## BEGIN Input data

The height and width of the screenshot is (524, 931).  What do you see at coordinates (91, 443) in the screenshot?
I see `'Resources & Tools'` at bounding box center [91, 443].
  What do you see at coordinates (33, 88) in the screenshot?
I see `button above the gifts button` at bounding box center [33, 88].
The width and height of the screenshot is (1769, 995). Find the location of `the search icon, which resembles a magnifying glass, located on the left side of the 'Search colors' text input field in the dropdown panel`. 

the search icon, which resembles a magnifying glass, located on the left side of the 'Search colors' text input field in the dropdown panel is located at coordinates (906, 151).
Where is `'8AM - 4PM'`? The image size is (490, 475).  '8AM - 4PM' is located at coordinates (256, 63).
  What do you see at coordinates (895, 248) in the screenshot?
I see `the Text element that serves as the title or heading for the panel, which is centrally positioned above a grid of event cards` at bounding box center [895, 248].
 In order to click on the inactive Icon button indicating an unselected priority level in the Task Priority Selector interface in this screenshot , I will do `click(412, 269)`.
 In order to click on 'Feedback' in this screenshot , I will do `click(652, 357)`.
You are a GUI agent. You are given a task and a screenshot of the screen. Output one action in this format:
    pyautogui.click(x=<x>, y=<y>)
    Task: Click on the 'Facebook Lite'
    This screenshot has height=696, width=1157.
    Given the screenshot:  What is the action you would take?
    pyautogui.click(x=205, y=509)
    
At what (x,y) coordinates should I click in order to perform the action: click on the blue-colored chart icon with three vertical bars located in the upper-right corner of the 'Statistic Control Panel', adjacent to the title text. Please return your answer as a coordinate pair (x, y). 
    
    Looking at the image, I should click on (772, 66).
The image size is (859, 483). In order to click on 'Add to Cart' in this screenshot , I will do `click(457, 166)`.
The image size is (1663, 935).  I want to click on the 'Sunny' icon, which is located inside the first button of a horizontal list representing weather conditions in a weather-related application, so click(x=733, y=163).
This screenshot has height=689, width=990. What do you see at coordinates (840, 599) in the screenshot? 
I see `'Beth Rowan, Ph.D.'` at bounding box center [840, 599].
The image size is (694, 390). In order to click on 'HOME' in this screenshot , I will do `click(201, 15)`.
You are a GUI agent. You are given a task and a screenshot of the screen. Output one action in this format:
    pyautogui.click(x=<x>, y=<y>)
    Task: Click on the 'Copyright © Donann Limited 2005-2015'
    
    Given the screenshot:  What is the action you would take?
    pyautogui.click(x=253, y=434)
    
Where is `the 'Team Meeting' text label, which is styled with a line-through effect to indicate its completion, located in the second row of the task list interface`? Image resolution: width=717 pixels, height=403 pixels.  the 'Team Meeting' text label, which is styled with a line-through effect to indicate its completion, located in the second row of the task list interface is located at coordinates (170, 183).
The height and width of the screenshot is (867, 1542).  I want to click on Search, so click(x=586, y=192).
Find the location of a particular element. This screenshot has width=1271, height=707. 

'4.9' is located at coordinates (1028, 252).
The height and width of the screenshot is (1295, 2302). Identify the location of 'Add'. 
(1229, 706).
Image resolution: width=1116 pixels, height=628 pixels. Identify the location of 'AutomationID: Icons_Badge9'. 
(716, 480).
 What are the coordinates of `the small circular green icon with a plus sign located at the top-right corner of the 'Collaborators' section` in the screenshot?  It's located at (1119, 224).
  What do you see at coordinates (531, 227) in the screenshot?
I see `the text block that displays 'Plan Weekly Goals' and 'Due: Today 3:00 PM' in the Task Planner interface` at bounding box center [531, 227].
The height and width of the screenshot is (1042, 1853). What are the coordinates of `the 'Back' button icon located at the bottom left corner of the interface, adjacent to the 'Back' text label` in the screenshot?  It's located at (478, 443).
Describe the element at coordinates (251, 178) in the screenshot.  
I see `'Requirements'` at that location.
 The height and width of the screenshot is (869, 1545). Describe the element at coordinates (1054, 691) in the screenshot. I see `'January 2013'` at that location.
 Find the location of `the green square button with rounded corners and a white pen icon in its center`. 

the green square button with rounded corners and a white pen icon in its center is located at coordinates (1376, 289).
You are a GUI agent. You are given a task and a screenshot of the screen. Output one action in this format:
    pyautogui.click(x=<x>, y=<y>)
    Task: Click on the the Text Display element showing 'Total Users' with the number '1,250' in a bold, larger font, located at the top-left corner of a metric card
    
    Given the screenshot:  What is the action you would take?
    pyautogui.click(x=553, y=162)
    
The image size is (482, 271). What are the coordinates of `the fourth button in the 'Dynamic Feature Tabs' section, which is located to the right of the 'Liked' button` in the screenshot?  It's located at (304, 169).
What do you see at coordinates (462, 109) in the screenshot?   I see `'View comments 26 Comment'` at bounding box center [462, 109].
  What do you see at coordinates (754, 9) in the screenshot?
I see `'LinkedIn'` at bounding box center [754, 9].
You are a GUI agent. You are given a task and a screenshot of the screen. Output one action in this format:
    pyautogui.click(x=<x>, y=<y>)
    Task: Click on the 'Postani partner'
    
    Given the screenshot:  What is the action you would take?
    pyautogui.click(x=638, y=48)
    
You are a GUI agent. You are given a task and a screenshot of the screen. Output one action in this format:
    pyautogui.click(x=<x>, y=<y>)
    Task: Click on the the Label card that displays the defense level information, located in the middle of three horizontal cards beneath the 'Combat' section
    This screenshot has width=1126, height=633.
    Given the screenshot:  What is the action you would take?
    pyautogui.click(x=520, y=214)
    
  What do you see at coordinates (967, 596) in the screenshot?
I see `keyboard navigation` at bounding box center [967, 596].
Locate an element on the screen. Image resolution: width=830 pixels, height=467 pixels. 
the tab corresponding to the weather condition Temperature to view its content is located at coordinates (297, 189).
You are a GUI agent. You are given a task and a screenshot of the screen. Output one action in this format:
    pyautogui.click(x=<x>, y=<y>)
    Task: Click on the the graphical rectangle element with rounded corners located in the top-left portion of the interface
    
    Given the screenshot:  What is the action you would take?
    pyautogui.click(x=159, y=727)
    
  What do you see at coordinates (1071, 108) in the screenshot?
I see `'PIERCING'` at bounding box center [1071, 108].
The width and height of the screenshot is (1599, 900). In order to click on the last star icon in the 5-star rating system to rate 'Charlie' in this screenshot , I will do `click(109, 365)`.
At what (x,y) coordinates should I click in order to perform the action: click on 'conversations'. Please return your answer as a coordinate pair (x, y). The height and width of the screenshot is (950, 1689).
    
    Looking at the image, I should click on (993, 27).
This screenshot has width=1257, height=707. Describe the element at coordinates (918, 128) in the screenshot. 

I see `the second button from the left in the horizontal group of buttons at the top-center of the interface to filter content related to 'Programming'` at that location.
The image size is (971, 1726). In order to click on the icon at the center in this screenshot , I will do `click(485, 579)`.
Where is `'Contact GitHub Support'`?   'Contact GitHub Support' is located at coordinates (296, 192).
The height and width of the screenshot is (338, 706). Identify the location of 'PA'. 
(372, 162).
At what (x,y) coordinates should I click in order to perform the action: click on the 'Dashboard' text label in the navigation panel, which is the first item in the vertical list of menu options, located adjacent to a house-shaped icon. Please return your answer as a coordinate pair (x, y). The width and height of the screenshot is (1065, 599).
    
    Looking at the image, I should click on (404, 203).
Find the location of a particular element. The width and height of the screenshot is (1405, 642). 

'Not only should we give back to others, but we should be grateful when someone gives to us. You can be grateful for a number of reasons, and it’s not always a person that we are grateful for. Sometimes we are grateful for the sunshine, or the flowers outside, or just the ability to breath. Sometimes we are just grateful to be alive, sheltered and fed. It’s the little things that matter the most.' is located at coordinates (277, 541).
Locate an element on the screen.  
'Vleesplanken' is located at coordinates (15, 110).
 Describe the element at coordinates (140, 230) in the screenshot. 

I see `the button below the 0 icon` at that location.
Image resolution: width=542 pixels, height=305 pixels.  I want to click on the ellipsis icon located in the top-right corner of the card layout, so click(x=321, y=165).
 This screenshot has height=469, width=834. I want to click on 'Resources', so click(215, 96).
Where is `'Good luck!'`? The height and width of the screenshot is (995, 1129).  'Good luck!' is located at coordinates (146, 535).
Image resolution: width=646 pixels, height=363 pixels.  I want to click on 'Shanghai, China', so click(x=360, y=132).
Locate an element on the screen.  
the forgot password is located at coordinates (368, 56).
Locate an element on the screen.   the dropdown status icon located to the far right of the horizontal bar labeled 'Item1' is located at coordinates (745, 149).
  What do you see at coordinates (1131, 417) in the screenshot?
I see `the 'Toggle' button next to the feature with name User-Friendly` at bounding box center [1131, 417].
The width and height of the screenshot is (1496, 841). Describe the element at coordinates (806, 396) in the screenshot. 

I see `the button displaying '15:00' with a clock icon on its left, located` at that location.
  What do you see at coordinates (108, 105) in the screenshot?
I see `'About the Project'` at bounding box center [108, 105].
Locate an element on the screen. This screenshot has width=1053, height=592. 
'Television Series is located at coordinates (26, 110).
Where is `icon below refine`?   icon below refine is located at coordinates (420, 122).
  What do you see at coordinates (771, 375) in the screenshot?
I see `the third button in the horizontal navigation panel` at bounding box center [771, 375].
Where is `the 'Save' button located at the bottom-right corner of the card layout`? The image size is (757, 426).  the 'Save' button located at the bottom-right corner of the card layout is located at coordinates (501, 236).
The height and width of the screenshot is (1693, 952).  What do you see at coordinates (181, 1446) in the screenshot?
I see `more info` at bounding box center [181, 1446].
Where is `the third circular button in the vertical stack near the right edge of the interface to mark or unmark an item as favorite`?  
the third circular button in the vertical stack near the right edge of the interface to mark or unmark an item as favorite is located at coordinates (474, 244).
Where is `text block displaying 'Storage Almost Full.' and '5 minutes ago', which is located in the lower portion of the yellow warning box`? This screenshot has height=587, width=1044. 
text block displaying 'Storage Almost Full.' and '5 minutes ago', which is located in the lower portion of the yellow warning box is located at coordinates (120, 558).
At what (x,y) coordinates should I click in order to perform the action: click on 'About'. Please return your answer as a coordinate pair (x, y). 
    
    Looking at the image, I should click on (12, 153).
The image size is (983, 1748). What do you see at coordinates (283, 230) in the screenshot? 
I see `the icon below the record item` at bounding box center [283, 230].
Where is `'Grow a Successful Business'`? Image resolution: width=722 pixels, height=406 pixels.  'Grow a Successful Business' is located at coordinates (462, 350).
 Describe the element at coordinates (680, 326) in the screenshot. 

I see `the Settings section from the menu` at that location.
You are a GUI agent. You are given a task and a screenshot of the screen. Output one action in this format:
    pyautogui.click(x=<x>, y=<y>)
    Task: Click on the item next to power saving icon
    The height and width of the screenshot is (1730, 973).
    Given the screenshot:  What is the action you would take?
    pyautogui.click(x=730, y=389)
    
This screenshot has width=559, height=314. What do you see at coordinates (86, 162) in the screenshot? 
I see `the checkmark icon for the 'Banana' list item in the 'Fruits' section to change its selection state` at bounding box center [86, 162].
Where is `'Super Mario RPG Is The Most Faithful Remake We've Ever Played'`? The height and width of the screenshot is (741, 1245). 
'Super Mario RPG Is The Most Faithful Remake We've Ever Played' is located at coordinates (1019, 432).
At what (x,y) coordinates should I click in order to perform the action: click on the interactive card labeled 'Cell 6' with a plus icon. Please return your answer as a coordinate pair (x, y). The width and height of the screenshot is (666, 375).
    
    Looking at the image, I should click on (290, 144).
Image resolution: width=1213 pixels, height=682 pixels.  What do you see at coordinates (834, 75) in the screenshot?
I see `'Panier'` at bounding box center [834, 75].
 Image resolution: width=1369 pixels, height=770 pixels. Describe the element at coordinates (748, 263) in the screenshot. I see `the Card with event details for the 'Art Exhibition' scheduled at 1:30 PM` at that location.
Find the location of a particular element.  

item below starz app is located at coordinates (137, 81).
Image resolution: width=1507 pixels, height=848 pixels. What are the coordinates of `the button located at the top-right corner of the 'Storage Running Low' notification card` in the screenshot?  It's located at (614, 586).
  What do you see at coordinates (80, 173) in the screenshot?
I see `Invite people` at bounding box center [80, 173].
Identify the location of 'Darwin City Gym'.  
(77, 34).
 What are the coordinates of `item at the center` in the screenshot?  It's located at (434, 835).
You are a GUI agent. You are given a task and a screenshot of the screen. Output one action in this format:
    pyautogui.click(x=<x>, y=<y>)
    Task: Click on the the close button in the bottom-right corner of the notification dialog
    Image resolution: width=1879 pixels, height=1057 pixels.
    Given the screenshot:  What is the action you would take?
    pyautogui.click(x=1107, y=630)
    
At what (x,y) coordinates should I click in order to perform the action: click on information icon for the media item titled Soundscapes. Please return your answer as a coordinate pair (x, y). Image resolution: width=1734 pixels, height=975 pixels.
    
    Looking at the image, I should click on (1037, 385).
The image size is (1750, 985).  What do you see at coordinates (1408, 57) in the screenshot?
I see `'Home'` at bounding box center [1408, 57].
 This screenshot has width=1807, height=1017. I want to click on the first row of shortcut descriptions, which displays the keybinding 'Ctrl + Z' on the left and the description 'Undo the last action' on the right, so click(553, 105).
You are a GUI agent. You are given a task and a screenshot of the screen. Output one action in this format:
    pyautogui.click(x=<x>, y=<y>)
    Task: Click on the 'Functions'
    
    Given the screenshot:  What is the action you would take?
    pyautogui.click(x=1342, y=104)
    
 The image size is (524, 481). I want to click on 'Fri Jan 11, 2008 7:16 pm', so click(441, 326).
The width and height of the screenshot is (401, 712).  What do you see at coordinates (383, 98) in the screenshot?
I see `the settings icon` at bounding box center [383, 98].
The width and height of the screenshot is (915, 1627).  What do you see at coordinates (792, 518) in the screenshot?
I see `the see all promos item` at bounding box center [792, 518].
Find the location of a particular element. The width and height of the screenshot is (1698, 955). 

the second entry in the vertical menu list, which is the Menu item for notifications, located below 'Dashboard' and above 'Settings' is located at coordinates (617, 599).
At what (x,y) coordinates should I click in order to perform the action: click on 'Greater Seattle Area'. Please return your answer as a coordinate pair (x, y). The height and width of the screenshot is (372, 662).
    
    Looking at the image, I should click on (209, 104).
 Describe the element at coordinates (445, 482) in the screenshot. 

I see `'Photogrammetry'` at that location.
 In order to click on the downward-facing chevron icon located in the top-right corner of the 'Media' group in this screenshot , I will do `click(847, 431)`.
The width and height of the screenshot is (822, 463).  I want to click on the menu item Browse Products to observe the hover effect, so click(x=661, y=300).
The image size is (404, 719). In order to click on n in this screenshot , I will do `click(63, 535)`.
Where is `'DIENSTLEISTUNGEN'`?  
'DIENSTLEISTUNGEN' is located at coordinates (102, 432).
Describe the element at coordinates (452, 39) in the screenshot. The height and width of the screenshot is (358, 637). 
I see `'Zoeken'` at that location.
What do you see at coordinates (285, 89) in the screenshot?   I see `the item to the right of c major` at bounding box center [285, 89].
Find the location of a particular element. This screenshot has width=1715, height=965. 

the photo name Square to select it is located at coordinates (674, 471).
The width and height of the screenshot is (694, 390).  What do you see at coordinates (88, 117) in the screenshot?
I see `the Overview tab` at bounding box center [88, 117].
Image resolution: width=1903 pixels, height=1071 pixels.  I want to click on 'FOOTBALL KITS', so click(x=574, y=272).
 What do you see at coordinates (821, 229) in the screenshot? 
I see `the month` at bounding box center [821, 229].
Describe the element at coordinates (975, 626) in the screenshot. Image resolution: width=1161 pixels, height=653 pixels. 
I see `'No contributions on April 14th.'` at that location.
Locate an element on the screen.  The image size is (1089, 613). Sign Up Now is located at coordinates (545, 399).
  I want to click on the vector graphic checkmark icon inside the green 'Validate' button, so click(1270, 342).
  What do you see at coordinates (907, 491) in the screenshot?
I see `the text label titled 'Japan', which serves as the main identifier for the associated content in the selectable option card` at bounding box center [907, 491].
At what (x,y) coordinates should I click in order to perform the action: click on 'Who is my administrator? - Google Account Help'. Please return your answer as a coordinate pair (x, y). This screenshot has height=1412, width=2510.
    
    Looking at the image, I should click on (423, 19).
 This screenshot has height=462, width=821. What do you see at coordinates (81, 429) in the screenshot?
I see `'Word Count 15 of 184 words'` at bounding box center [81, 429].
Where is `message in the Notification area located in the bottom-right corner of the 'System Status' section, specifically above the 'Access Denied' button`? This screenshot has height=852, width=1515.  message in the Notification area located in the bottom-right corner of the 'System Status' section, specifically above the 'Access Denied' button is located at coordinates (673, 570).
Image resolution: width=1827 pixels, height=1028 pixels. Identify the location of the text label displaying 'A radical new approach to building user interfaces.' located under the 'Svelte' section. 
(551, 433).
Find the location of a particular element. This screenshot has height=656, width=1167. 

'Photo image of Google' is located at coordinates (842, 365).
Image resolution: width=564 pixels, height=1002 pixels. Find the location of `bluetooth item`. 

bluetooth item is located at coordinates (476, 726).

## END Input data

● **Problem requirements**: Give as a numbered list the part of the records that opens with the line containing "What do you see at coordinates (462, 109)" and closes with the line containing "the tab corresponding", both of those lines included and blank lines left out.

● **Solution for this exercise**:
1. What do you see at coordinates (462, 109) in the screenshot?   I see `'View comments 26 Comment'` at bounding box center [462, 109].
2.   What do you see at coordinates (754, 9) in the screenshot?
3. I see `'LinkedIn'` at bounding box center [754, 9].
4. You are a GUI agent. You are given a task and a screenshot of the screen. Output one action in this format:
5.     pyautogui.click(x=<x>, y=<y>)
6.     Task: Click on the 'Postani partner'
7.     Given the screenshot:  What is the action you would take?
8.     pyautogui.click(x=638, y=48)
9. You are a GUI agent. You are given a task and a screenshot of the screen. Output one action in this format:
10.     pyautogui.click(x=<x>, y=<y>)
11.     Task: Click on the the Label card that displays the defense level information, located in the middle of three horizontal cards beneath the 'Combat' section
12.     This screenshot has width=1126, height=633.
13.     Given the screenshot:  What is the action you would take?
14.     pyautogui.click(x=520, y=214)
15.   What do you see at coordinates (967, 596) in the screenshot?
16. I see `keyboard navigation` at bounding box center [967, 596].
17. Locate an element on the screen. Image resolution: width=830 pixels, height=467 pixels. 
18. the tab corresponding to the weather condition Temperature to view its content is located at coordinates (297, 189).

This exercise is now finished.